§ What the task requires: Copy the following material verbatim, line for line.

§ Records supplied:
* BEGIN *

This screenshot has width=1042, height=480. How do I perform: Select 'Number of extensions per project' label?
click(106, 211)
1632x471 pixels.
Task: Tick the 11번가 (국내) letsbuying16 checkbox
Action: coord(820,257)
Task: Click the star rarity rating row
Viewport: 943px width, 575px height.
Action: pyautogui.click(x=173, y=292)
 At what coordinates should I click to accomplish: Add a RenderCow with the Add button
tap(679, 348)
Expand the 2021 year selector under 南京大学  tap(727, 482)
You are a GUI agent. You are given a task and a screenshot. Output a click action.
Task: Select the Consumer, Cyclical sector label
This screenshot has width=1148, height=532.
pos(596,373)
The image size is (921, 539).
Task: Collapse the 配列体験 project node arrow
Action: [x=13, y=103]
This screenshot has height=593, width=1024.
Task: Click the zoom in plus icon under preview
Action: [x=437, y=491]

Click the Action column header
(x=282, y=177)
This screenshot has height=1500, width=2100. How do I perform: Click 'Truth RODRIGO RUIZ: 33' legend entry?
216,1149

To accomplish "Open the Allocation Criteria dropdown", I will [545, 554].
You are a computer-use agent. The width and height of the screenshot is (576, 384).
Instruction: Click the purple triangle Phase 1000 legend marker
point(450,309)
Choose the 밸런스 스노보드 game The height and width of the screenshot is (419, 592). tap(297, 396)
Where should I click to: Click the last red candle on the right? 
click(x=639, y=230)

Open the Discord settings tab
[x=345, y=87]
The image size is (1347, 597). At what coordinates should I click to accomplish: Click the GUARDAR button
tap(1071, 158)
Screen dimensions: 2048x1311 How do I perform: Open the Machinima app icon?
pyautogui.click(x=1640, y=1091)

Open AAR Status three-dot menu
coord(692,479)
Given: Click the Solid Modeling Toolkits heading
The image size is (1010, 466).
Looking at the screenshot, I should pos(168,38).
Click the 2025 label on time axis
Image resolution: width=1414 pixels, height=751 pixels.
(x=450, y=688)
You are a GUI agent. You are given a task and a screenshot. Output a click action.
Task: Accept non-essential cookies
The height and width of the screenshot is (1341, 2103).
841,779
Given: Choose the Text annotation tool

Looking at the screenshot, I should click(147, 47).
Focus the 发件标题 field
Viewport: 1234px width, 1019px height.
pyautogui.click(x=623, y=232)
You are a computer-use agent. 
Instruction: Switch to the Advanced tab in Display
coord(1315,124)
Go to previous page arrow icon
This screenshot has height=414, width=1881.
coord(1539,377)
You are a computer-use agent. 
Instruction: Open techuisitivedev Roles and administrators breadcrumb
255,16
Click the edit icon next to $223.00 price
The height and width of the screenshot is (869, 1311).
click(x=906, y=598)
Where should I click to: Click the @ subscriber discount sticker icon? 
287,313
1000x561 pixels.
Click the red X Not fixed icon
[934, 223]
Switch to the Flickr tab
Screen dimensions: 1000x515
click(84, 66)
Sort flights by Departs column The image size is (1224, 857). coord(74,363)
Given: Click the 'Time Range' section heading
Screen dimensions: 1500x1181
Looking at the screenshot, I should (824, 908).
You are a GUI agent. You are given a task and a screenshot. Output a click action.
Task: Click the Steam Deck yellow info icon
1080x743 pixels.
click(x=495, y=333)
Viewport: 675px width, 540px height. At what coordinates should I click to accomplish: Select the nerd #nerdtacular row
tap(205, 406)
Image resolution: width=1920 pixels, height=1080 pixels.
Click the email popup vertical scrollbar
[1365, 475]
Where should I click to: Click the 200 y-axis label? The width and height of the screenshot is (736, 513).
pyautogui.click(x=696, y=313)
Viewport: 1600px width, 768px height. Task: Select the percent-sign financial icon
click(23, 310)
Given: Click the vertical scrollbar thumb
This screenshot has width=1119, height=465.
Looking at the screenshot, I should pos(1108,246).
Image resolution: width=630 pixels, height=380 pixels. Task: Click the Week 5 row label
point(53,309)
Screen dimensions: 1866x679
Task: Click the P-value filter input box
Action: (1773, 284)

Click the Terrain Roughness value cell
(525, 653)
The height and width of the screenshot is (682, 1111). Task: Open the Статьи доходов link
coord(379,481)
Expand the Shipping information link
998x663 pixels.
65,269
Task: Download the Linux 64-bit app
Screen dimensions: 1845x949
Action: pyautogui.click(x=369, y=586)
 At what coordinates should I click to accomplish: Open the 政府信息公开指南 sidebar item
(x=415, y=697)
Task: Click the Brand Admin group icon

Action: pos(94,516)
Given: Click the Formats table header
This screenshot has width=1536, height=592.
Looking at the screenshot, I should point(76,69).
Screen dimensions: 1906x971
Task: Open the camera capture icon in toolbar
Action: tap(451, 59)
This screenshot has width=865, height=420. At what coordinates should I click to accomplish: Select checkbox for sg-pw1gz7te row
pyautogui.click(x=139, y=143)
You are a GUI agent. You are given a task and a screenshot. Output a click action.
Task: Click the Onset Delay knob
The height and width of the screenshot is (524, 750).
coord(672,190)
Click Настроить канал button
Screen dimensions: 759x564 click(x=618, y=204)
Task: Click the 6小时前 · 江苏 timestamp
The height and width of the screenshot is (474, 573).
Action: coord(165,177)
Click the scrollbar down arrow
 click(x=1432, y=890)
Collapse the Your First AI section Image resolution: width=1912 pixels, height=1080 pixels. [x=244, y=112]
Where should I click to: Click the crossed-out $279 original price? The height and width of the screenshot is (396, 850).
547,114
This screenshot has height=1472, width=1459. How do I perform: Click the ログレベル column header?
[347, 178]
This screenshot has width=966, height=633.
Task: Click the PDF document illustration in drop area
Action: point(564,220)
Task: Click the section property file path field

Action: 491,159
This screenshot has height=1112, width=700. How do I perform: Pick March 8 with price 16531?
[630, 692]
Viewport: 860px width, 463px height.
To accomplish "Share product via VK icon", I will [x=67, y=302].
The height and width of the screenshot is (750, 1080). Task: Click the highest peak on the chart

* END *

§ Exercise solution:
This screenshot has width=1042, height=480. How do I perform: Select 'Number of extensions per project' label?
click(106, 211)
1632x471 pixels.
Task: Tick the 11번가 (국내) letsbuying16 checkbox
Action: coord(820,257)
Task: Click the star rarity rating row
Viewport: 943px width, 575px height.
Action: pyautogui.click(x=173, y=292)
 At what coordinates should I click to accomplish: Add a RenderCow with the Add button
tap(679, 348)
Expand the 2021 year selector under 南京大学  tap(727, 482)
You are a GUI agent. You are given a task and a screenshot. Output a click action.
Task: Select the Consumer, Cyclical sector label
This screenshot has width=1148, height=532.
pos(596,373)
The image size is (921, 539).
Task: Collapse the 配列体験 project node arrow
Action: [x=13, y=103]
This screenshot has height=593, width=1024.
Task: Click the zoom in plus icon under preview
Action: [x=437, y=491]

Click the Action column header
(x=282, y=177)
This screenshot has height=1500, width=2100. How do I perform: Click 'Truth RODRIGO RUIZ: 33' legend entry?
216,1149

To accomplish "Open the Allocation Criteria dropdown", I will [545, 554].
You are a computer-use agent. The width and height of the screenshot is (576, 384).
Instruction: Click the purple triangle Phase 1000 legend marker
point(450,309)
Choose the 밸런스 스노보드 game The height and width of the screenshot is (419, 592). tap(297, 396)
Where should I click to: Click the last red candle on the right? 
click(x=639, y=230)

Open the Discord settings tab
[x=345, y=87]
The image size is (1347, 597). At what coordinates should I click to accomplish: Click the GUARDAR button
tap(1071, 158)
Screen dimensions: 2048x1311 How do I perform: Open the Machinima app icon?
pyautogui.click(x=1640, y=1091)

Open AAR Status three-dot menu
coord(692,479)
Given: Click the Solid Modeling Toolkits heading
The image size is (1010, 466).
Looking at the screenshot, I should pos(168,38).
Click the 2025 label on time axis
Image resolution: width=1414 pixels, height=751 pixels.
(x=450, y=688)
You are a GUI agent. You are given a task and a screenshot. Output a click action.
Task: Accept non-essential cookies
The height and width of the screenshot is (1341, 2103).
841,779
Given: Choose the Text annotation tool

Looking at the screenshot, I should click(147, 47).
Focus the 发件标题 field
Viewport: 1234px width, 1019px height.
pyautogui.click(x=623, y=232)
You are a computer-use agent. 
Instruction: Switch to the Advanced tab in Display
coord(1315,124)
Go to previous page arrow icon
This screenshot has height=414, width=1881.
coord(1539,377)
You are a computer-use agent. 
Instruction: Open techuisitivedev Roles and administrators breadcrumb
255,16
Click the edit icon next to $223.00 price
The height and width of the screenshot is (869, 1311).
click(x=906, y=598)
Where should I click to: Click the @ subscriber discount sticker icon? 
287,313
1000x561 pixels.
Click the red X Not fixed icon
[934, 223]
Switch to the Flickr tab
Screen dimensions: 1000x515
click(84, 66)
Sort flights by Departs column The image size is (1224, 857). coord(74,363)
Given: Click the 'Time Range' section heading
Screen dimensions: 1500x1181
Looking at the screenshot, I should (824, 908).
You are a GUI agent. You are given a task and a screenshot. Output a click action.
Task: Click the Steam Deck yellow info icon
1080x743 pixels.
click(x=495, y=333)
Viewport: 675px width, 540px height. At what coordinates should I click to accomplish: Select the nerd #nerdtacular row
tap(205, 406)
Image resolution: width=1920 pixels, height=1080 pixels.
Click the email popup vertical scrollbar
[1365, 475]
Where should I click to: Click the 200 y-axis label? The width and height of the screenshot is (736, 513).
pyautogui.click(x=696, y=313)
Viewport: 1600px width, 768px height. Task: Select the percent-sign financial icon
click(23, 310)
Given: Click the vertical scrollbar thumb
This screenshot has width=1119, height=465.
Looking at the screenshot, I should pos(1108,246).
Image resolution: width=630 pixels, height=380 pixels. Task: Click the Week 5 row label
point(53,309)
Screen dimensions: 1866x679
Task: Click the P-value filter input box
Action: (1773, 284)

Click the Terrain Roughness value cell
(525, 653)
The height and width of the screenshot is (682, 1111). Task: Open the Статьи доходов link
coord(379,481)
Expand the Shipping information link
998x663 pixels.
65,269
Task: Download the Linux 64-bit app
Screen dimensions: 1845x949
Action: pyautogui.click(x=369, y=586)
 At what coordinates should I click to accomplish: Open the 政府信息公开指南 sidebar item
(x=415, y=697)
Task: Click the Brand Admin group icon

Action: pos(94,516)
Given: Click the Formats table header
This screenshot has width=1536, height=592.
Looking at the screenshot, I should point(76,69).
Screen dimensions: 1906x971
Task: Open the camera capture icon in toolbar
Action: tap(451, 59)
This screenshot has width=865, height=420. At what coordinates should I click to accomplish: Select checkbox for sg-pw1gz7te row
pyautogui.click(x=139, y=143)
You are a GUI agent. You are given a task and a screenshot. Output a click action.
Task: Click the Onset Delay knob
The height and width of the screenshot is (524, 750).
coord(672,190)
Click Настроить канал button
Screen dimensions: 759x564 click(x=618, y=204)
Task: Click the 6小时前 · 江苏 timestamp
The height and width of the screenshot is (474, 573).
Action: coord(165,177)
Click the scrollbar down arrow
 click(x=1432, y=890)
Collapse the Your First AI section Image resolution: width=1912 pixels, height=1080 pixels. [x=244, y=112]
Where should I click to: Click the crossed-out $279 original price? The height and width of the screenshot is (396, 850).
547,114
This screenshot has height=1472, width=1459. How do I perform: Click the ログレベル column header?
[347, 178]
This screenshot has width=966, height=633.
Task: Click the PDF document illustration in drop area
Action: point(564,220)
Task: Click the section property file path field

Action: 491,159
This screenshot has height=1112, width=700. How do I perform: Pick March 8 with price 16531?
[630, 692]
Viewport: 860px width, 463px height.
To accomplish "Share product via VK icon", I will [x=67, y=302].
The height and width of the screenshot is (750, 1080). Task: Click the highest peak on the chart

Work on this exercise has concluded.